La sociedad actual intenta navegar entre la necesidad de ser productivo, la de refrescar el correo electrónico cada dos minutos y la inercia que empuja a abrir las aplicaciones compulsivamente y cerrarlas tras 20 segundos de scroll. Somos seres inquietos buscando la estimulación constante: de un mensaje de texto, de una agenda bulliciosa o de ocho cursos online. Así, la parada para repostar queda relegada a un segundo plano y el estar en casa se convierte más en un castigo que en una suerte. “Se nos está olvidando cómo aburrirnos y el poder del aburrimiento para pensar y reflexionar”, afirma la psicóloga Teresa Mingo. Ese olvido nos priva de muchas cosas, entre ellas, estar más conectados con nosotros mismos.

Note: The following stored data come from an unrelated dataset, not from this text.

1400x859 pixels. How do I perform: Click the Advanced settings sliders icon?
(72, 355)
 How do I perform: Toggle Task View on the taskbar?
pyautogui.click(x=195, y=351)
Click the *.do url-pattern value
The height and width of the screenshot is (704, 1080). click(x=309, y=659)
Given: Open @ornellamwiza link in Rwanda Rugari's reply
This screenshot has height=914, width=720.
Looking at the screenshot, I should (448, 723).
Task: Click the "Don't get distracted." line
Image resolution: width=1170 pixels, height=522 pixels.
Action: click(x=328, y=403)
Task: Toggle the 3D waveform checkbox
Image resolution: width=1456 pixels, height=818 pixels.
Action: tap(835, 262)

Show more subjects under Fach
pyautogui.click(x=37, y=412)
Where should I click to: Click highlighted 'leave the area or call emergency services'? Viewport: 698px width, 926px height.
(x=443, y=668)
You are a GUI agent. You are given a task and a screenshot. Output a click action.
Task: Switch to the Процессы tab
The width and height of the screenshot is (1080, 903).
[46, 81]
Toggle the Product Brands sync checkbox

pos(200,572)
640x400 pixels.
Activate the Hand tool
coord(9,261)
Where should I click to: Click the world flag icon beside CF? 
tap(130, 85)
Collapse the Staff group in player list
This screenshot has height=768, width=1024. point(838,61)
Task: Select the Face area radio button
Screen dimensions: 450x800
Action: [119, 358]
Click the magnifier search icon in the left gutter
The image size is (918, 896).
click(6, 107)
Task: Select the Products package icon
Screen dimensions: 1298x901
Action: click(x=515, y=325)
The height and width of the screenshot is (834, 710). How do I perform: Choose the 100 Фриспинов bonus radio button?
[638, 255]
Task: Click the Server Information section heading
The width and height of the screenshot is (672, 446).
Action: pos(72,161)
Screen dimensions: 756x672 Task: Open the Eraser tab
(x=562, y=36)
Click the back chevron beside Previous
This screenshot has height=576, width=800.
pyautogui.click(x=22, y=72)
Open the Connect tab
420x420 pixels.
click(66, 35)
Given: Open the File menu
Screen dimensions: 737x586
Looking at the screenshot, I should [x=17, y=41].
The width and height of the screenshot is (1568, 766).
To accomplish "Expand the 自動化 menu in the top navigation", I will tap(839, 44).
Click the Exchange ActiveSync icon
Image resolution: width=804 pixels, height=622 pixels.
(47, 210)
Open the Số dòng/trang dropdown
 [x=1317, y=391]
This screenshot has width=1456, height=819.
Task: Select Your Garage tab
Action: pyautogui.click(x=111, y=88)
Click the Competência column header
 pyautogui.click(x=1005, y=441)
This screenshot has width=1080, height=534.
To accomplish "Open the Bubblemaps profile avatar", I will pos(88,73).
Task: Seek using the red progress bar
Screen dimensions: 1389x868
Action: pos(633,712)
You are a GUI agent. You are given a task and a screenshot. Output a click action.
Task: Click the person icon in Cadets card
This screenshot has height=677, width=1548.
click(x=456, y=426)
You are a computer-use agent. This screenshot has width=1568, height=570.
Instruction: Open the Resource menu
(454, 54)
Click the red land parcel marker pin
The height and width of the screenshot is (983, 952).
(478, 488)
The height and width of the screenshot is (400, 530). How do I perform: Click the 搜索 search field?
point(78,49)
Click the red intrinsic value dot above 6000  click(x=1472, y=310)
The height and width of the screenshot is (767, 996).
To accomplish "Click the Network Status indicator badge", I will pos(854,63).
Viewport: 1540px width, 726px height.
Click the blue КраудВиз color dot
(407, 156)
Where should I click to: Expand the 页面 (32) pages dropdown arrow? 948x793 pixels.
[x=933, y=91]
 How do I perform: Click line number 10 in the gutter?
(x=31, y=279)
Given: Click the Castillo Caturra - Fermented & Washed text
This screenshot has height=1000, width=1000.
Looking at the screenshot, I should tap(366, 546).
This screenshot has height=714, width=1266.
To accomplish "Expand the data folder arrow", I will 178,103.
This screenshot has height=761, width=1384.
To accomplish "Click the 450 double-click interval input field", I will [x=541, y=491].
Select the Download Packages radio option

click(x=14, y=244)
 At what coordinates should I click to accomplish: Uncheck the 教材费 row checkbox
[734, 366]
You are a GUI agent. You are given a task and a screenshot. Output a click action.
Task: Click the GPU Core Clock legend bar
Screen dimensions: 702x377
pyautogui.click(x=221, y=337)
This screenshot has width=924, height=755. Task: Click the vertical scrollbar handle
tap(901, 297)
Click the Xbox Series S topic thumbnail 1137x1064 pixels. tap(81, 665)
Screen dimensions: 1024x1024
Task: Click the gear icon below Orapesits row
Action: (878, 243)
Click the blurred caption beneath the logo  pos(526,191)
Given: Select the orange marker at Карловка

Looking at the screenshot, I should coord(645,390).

¿Cómo podemos volver a la esencia de la vida contemplativa?
Para Ingrid Pistono, la clave está en dejar de normalizar el no tener tiempo e ir derrapando por la vida, coger otro ritmo –más consciente y gratificante– e introducir en la rutina aquello que cada persona sabe que le sienta bien. Una de las entrevistadas para este artículo compartía: “La exigencia es un perrito, o lo paseas tú o te pasea él”. Lo mismo sucede con la perfección o el deseo de éxito. A veces, el primer paso es tan mínimo como dejar de correr cuando se pierde el metro, prestar más atención al relato de las vacaciones de quien se tiene enfrente o replantearse si la producción constante da sentido a nuestras vidas. Aunque nos digan, desde chiquititos, que sí.